Excerpt from Healing Your Grief About Getting Older by Alan D. Wolfelt, Ph.D.
“Wish not so much to live long, but to live well.” — Benjamin Franklin
A simple truth is that from the day we enter into this world, we start to age. To be human means to grow older each day we are on this earth. We begin and we end. However, we have infinite choices about what comes in between.
Our bodies often remind us we are changing long before our minds do (at least that has been the case for me!). Our bodies declare the realities of aging and introduce us to a heightened awareness of our mortality. Even as our bodies speak to us, our contemporary culture’s youth obsession screams. We worship the idea of perpetual youth, so we struggle against the passage into becoming a “senior citizen.” The huge anti-aging trend reinforces the idea that growing old is to be avoided at all costs—and cost it does!
At our fingertips, we now have Botox shots that paralyze our face muscles so we look more youthful and Restylane injections that fill sags and reduce wrinkles. We have hair-coloring, face-lifting, and teeth-whitening. We have garments that put body parts back where they used to be. We are surrounded by advertising that has us believing we can be “younger next year” or “regain our youth” or, even better, “live to be 150.”
The result is that ageism is alive and well in North America. Ageism is the term used to describe a societal pattern of widely held devaluative attitudes, beliefs, and stereotypes based on chronological age. If you’re supposed to avoid wrinkles, gray hair, baldness, or anything that suggests you are getting older, how can you embrace the present and grow old gracefully? In a sense, ageism is an attempt to distance oneself from the realities of aging, illness, death, and grief.
To grieve and mourn the losses of aging
Yet even though we struggle for control for as long as we possibly can, aging inexorably brings us loss and grief. We cannot overcome aging and death. As our bodies change, we lose function and, society tells us, beauty. We lose our careers and sometimes our houses, our lifestyles, our finances. Our children grow up and move away. And one by one, our friends and family members begin to take their leave from us here on earth.
Especially in the beginning, the losses of aging can be ambiguous. Many occur over a long duration of time (up to 20 to 30 years or more), go socially unrecognized, and are surrounded by uncertainty. For example, you may have begun to experience short-term memory problems years ago. While these lapses did not radically compromise your ability to function, they may have more subtly affected your ability to communicate with loved ones, participate in social activities, and share intimacy. Relationships and roles, future dreams, and certainly your sense of normalcy may have slowly deteriorated. Or there may have come a time when you could no longer play basketball, run, and do vigorous activities.

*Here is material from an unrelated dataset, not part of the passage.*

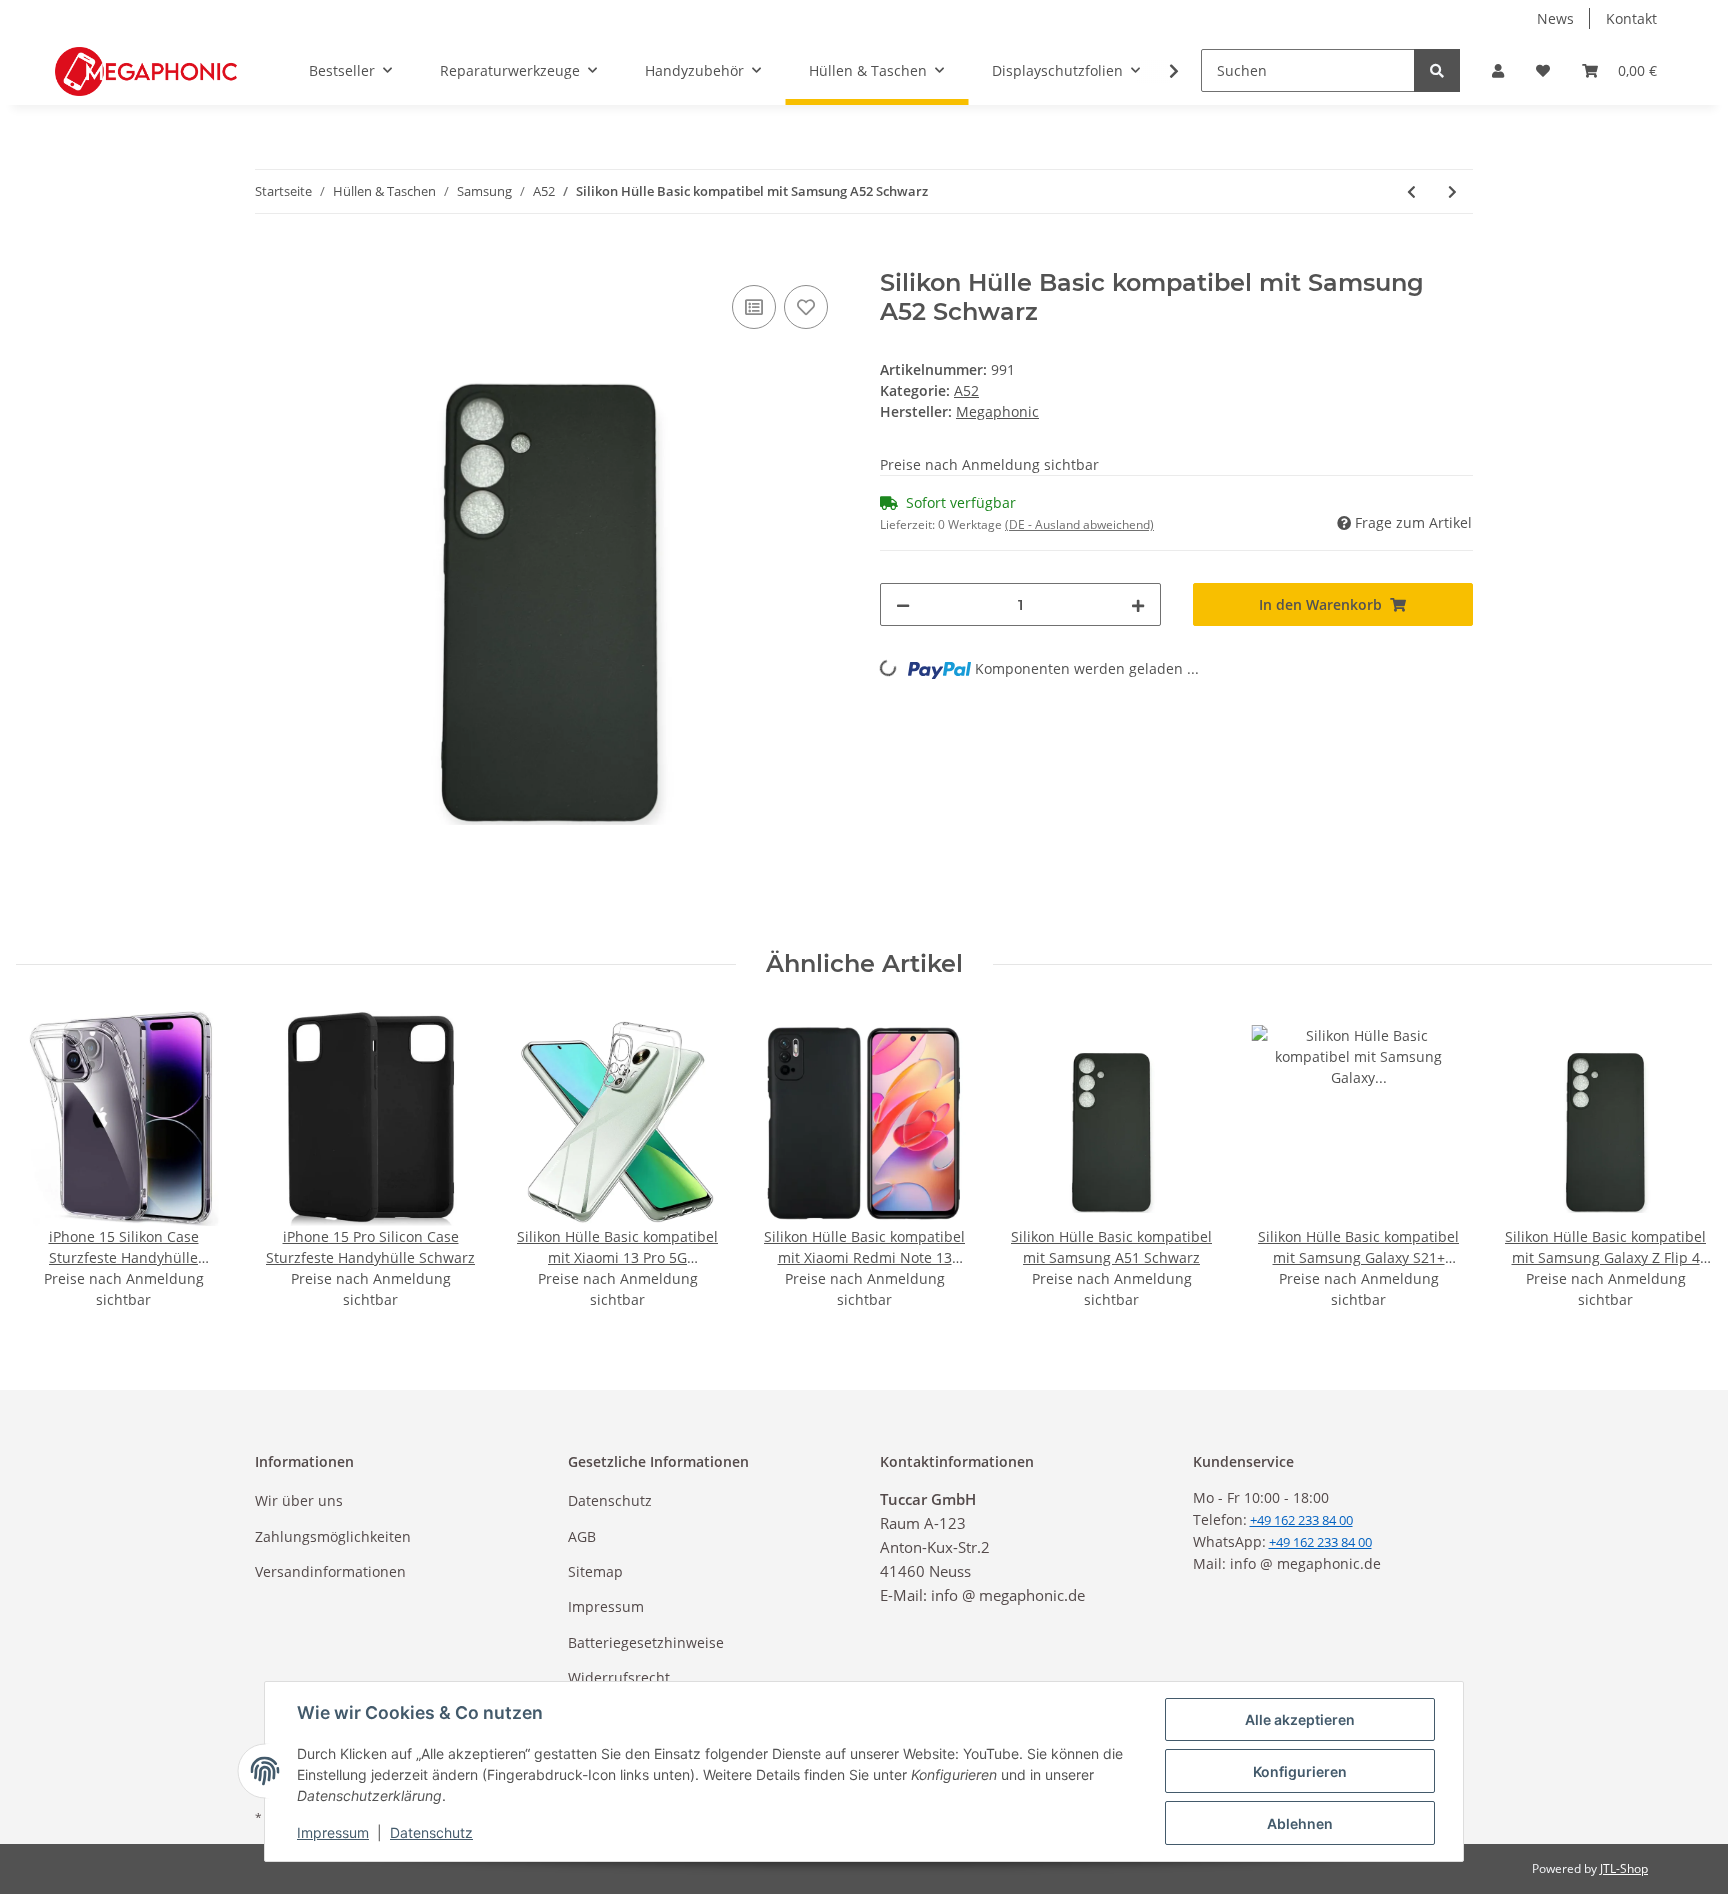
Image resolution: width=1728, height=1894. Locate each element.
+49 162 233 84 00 (1320, 1542)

You may feel, “I just can’t do so many of the things that I used to be able to do” or “My mind can no longer work like it used to.” You might feel like you’re not the same person anymore. You may feel like you are still twenty, but your mind may write checks your body cannot cash anymore. What was once normal is now changed.

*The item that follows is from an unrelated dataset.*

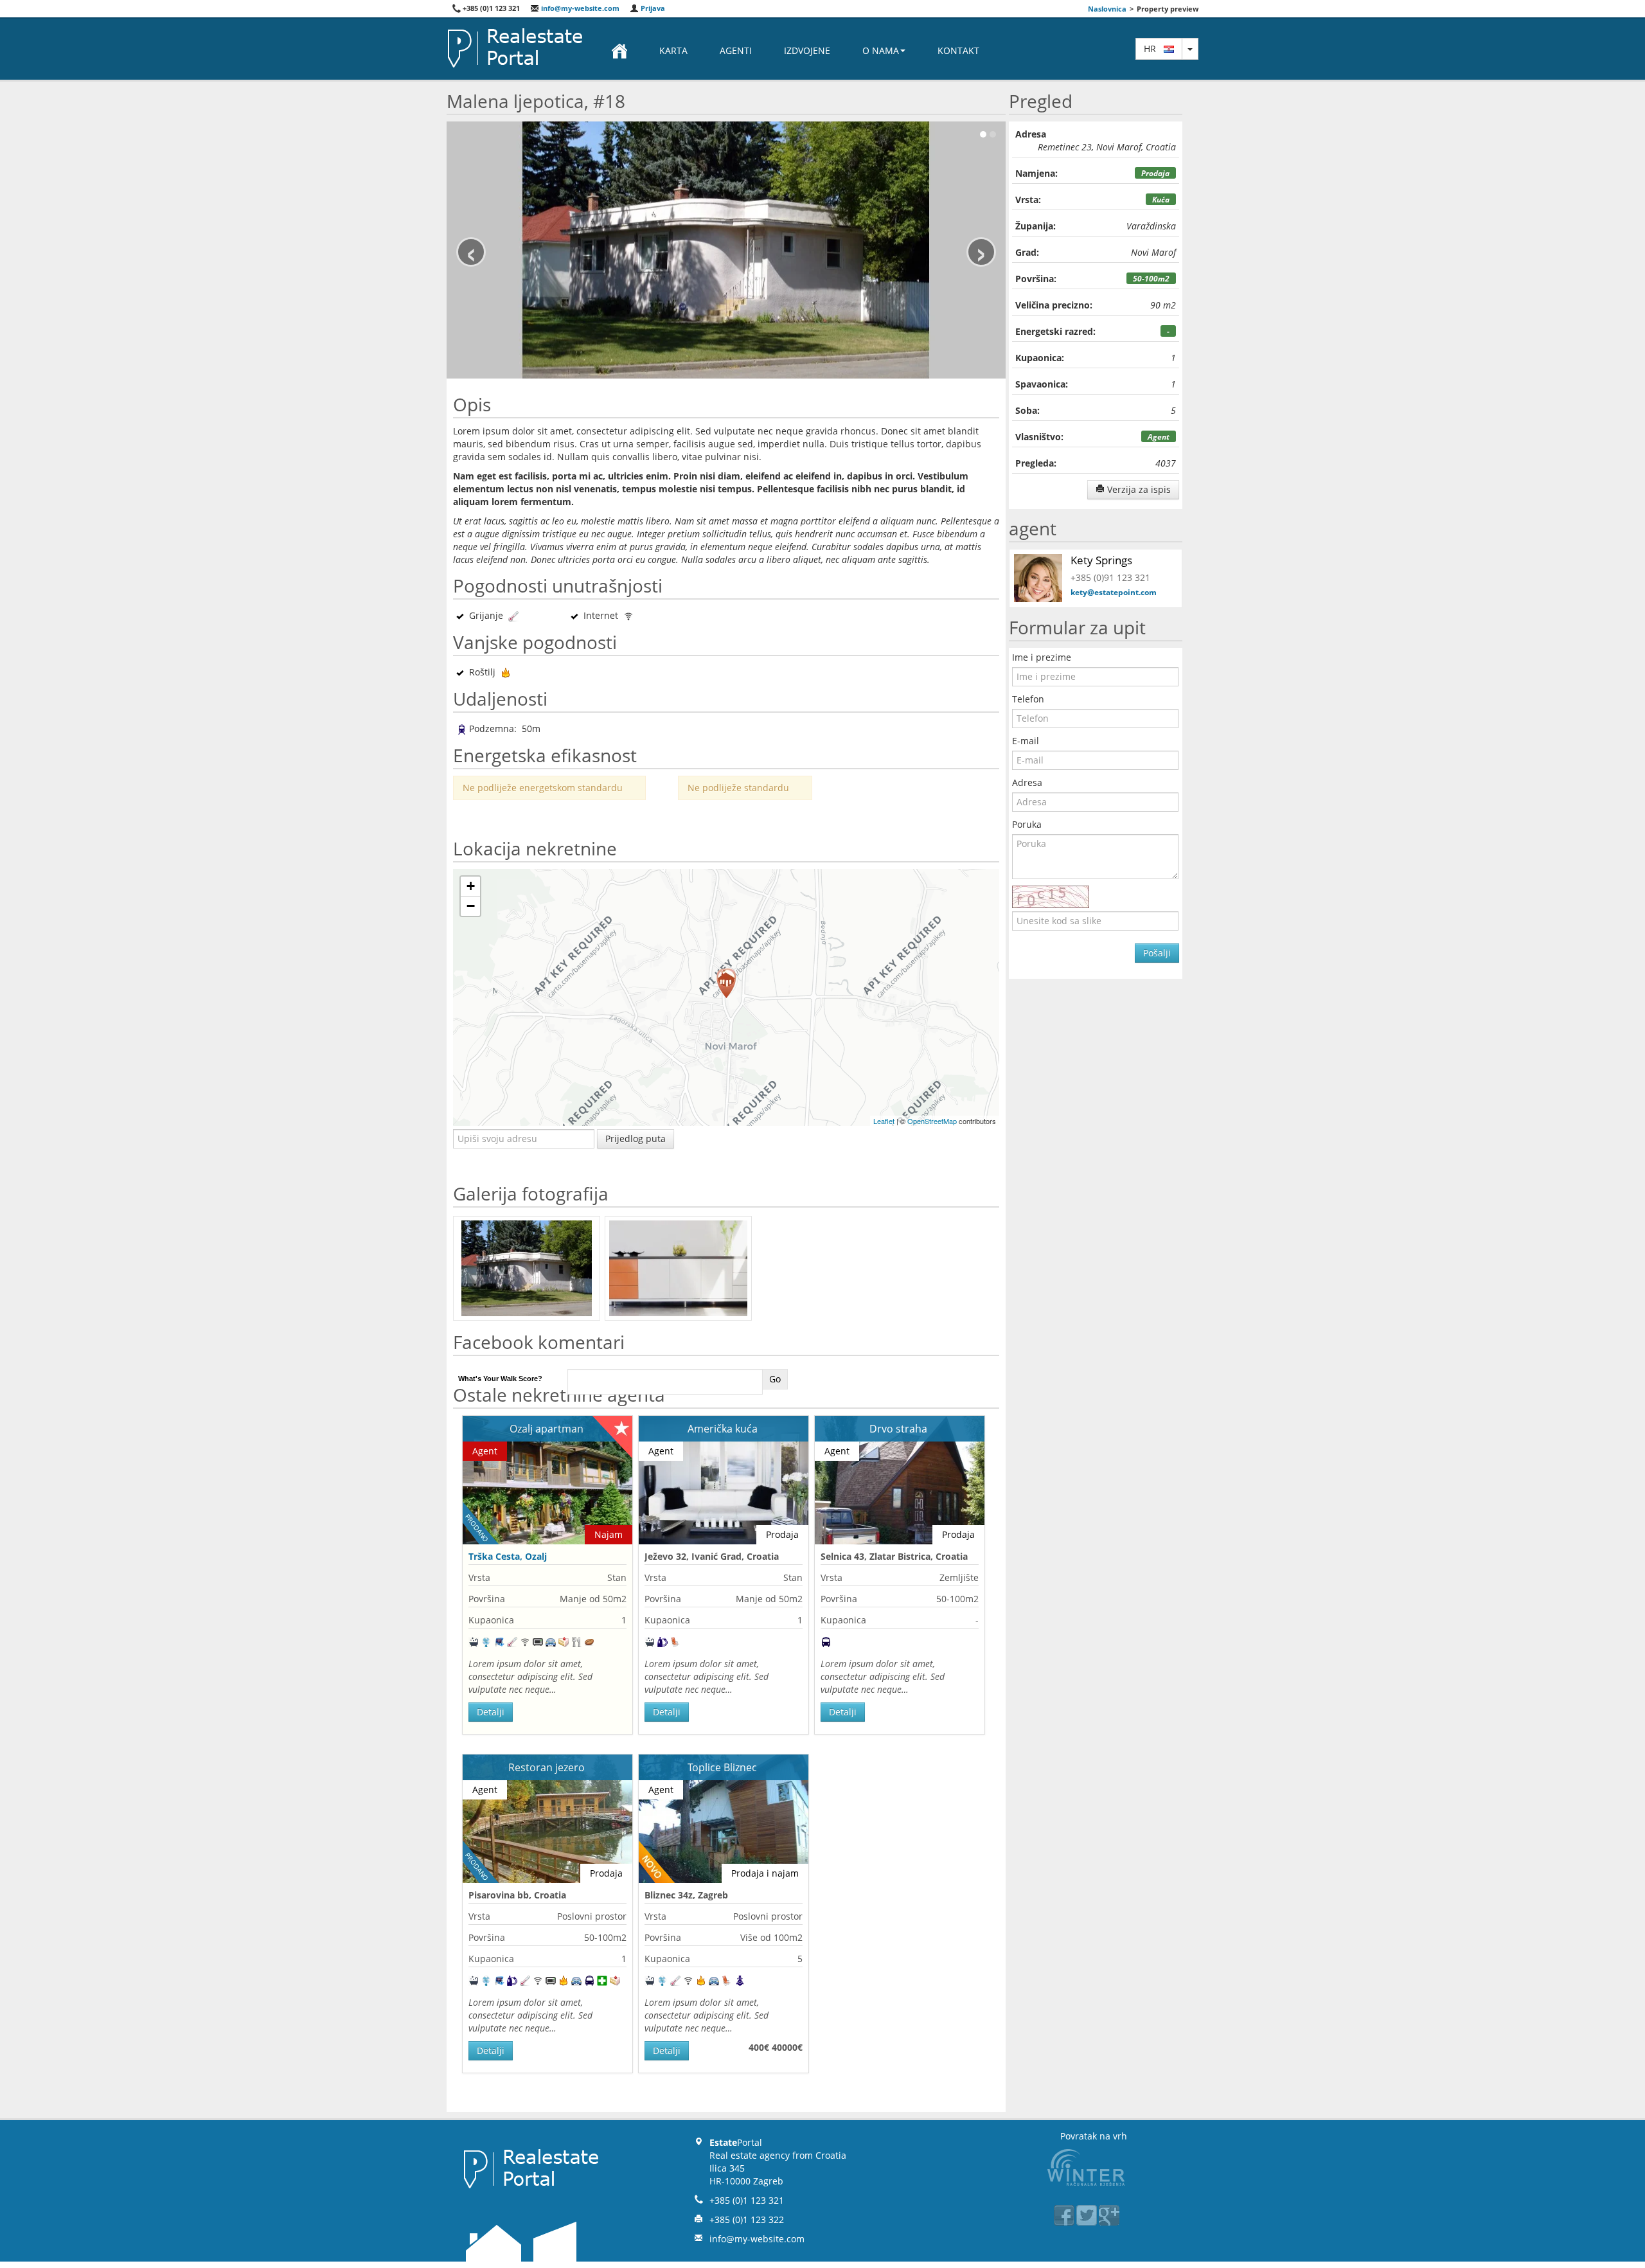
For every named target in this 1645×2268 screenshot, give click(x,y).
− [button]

And so we can’t help but grieve. Grief is the constellation of internal thoughts and feelings we have when we lose something or someone we love or deeply value. Grief is the anxiety, bewilderment, anger, sadness and other emotions we feel on the inside. We are here to tell you that grief in aging is normal and necessary—so necessary, in fact, that it is only by embracing it that you can go on to live the life you yearn for. Mourning is this embrace. It is the acknowledgment and outward expression of your grief. We all grieve as we age, but if we are to live a continued life of confidence, meaning, and grace, we must also mourn.
It is up to you to actively engage in the mourning that aging invites into your life. It is up to you to trust that authentic mourning is how you integrate losses and move through them to what comes next. Then and only then do you have the space for the wisdom that aging urges you to discover and share.
Yes, aging can liberate you from your previous roles and offer you the chance to be authentic, genuine, congruent, and honest. Old age gives you the opportunity to be more of who you’ve always been.
Growing older invites an awareness of your inherent value while recognizing you are so much more than the sum of your accomplishments or your work product. Growing older invites you to remember the gifts you have to offer your family, friends, and the world around you. While aging is inevitable, how you will age is often largely up to you.